Friday, September 01, 2006
In books: From Here,You Can't See Paris, by Michael S. Sanders.
la mémère (may-mer) n.f.
Like "fifille," "mémère" is a somewhat old-fashioned and informal word, used as a term of affection--"old dear"--when not uttered in a teasing way: "That hat makes you look like une mémère!")
Photo: A former mémère hangout in our village.
In Quebec, "mémère" refers to a chatty, indiscrete person (read: a gossip!). There is also the verb (used, again, in Quebec) "mémèrer": to gossip.
A Day in a French Life...
The Petit Larousse, not one to mince words, defines the French word "mémère" as "a woman, quite plump and old."

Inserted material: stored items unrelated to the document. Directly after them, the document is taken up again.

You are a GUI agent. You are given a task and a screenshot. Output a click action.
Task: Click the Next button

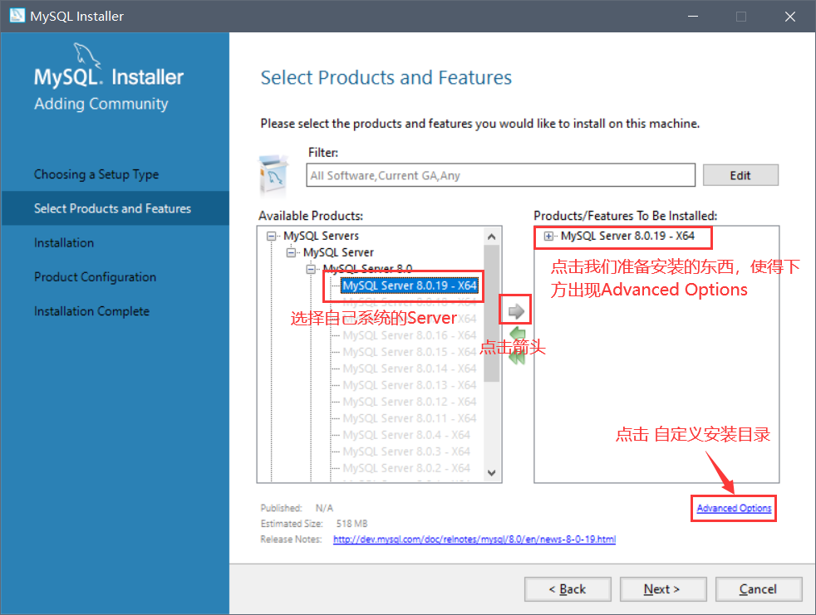[661, 589]
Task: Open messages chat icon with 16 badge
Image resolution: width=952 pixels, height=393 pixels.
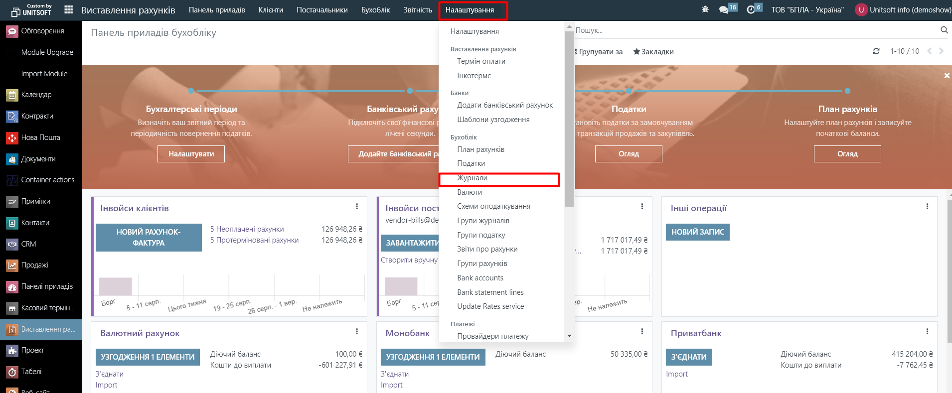Action: point(724,9)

"Doesn't make sense," I think, shutting the dictionary and returning my gaze to our puppy which is not quite a "woman" -- not even in dog years. As for plump, it is true that she is not exactly mince,* our little golden, who has taken to licking the sauce-laden plates along the bottom rack of our dishwasher while her mistress's back is turned.
"Mémère!" the French say, squatting down to puppy level, stroking the furry dos* of our dog. "What big pattes* you have!" they coo. All the fussing and sweet talk reassures me that the word "mémère" is, finally, a term of endearment.
Somewhat heartened, I wanted to believe it was an endearing term that my daughter was using last week when she pinned the title "mémère" on ME (and not in a cooing or fussing tone, but a snickering one).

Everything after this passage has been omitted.